- _Data supplied_:

Segment Open

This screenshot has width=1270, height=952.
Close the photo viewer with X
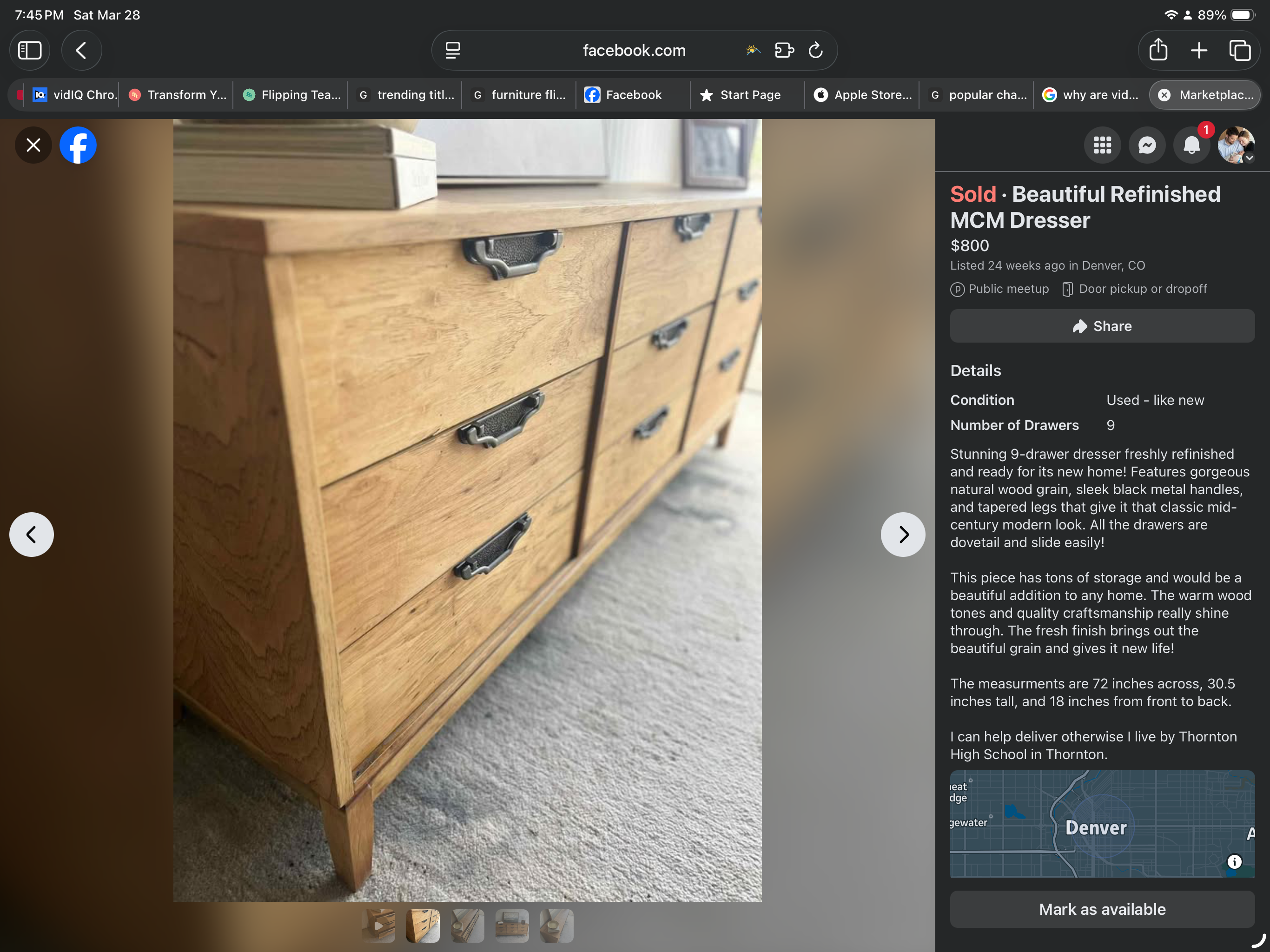coord(33,145)
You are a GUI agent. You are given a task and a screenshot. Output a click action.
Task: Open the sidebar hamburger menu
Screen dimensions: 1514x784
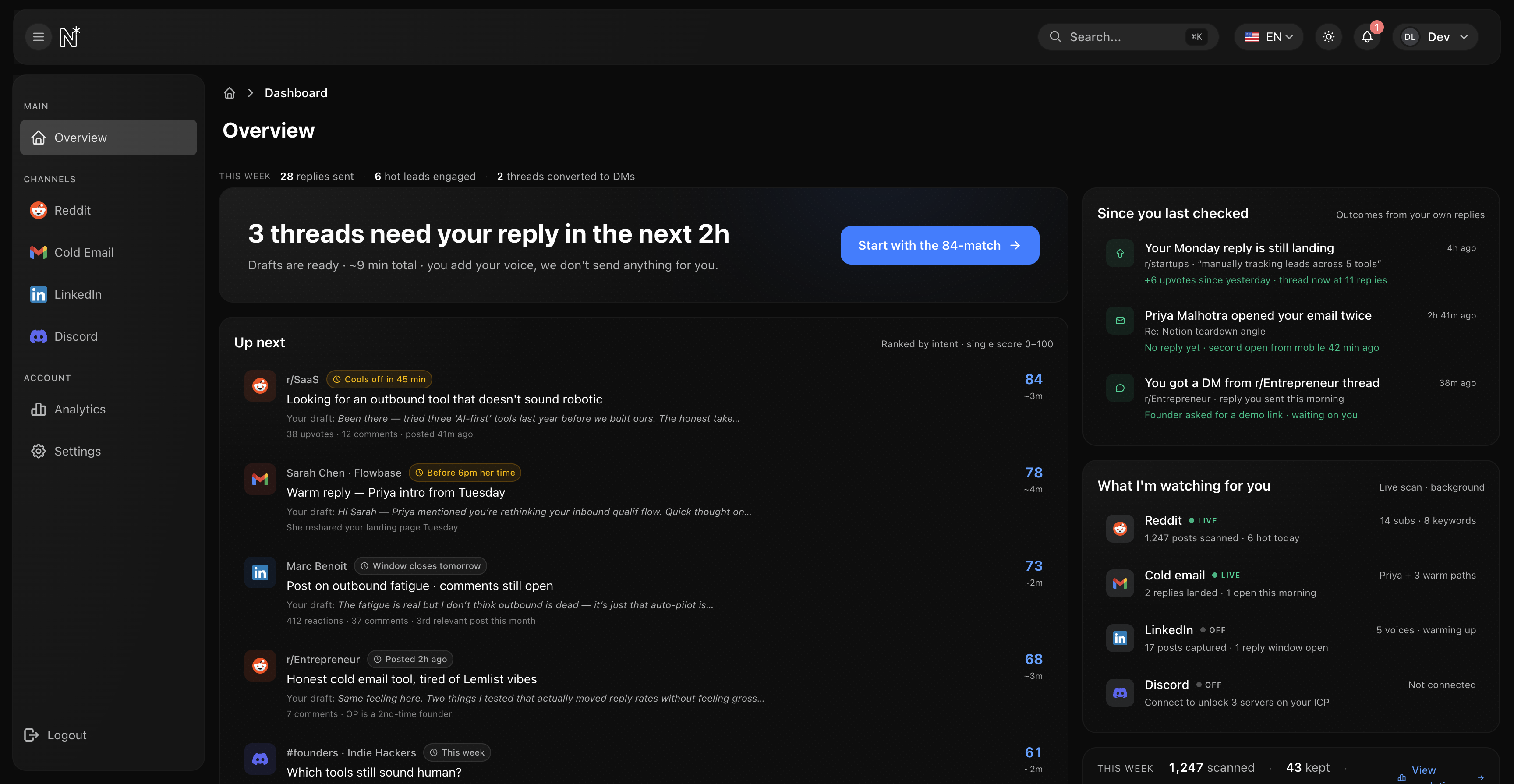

Segment Closed

- _Task statement_: Could you give the material again exactly as it stands, omitting any image?

- _The completed task_:
This screenshot has width=1270, height=952.
Close the photo viewer with X
coord(33,145)
You are a GUI agent. You are given a task and a screenshot. Output a click action.
Task: Open the sidebar hamburger menu
Screen dimensions: 1514x784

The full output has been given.